Finding a position atop a rock jutting from the soft earth, he makes some attempt to gather his wits. He gives his great form a vigorous shake, sending dust and all manner of forest debris flying from his earthy coat, before forcing himself to sit and look about himself. The forest is dense around him. A wall of ancient conifers presses in on all sides, imposing a threatening silence against which his ragged breathing sounds harsh. Through a break in their peaks, he spies the peak of a mountain and knows immediately where he has arrived: the edge of the Aurora Borealis territory.

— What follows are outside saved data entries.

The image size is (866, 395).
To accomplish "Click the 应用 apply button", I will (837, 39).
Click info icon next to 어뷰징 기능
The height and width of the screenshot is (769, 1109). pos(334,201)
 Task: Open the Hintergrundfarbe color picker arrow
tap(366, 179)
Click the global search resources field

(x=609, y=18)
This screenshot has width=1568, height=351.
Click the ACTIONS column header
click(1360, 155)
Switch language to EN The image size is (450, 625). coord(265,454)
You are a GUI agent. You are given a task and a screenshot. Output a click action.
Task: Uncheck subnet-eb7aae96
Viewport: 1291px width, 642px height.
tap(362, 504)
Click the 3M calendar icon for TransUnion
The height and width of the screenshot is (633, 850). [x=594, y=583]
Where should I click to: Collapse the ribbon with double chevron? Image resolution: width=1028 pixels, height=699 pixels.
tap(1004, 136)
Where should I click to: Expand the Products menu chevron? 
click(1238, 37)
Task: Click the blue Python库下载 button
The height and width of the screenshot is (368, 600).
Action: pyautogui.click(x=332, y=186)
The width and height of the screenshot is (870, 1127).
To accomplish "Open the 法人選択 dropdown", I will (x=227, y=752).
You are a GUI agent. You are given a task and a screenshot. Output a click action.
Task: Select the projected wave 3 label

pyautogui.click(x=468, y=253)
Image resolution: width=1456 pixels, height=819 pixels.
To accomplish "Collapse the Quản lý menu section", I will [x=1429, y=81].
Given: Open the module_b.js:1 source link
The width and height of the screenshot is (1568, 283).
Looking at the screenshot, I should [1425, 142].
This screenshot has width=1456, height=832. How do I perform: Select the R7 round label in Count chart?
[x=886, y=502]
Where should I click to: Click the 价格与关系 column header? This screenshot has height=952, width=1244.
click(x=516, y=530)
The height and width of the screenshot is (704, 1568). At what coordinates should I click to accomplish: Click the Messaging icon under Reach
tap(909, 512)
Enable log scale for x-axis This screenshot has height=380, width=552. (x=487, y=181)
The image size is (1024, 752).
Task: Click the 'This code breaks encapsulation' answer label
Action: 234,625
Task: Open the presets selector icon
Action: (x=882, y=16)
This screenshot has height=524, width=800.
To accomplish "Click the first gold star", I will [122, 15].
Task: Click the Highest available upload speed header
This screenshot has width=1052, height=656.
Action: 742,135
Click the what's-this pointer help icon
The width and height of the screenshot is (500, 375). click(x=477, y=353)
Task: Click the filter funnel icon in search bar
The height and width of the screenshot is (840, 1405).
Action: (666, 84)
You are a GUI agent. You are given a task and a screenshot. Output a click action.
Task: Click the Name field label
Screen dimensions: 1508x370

But something is wrong. Riuk had known Borealis wolves before leaving Blossom Forest, yet he can detect none of their scents in this place. He stands once more, thrusting his thick snout into the air and breathing deeply, sifting through the pack’s signatures in search of one he might recognize. But to no avail. This place is changed as well. Not one familiar trace is to be found upon the cool autumn breeze.
Once again he feels the fear and confusion well up within him. What has happened to this forest he once called home? Where is the place he knew and loved so well? His injured paw smarts, insulted by his frenzied dash through the woods, and he remembers sharply the image of his beloved Spring Grounds, abandoned and reduced to a smoldering wasteland by some unnatural storm. He feels certain that his heart will break with sorrow. Defeated, pained, and spirit heavy with loss, he lifts his great head to the clear sky above and lets a low, mournful howl rise from his chest. Let someone come. Another living wolf, stranger or not, who might explain what has happened in his once-beloved land.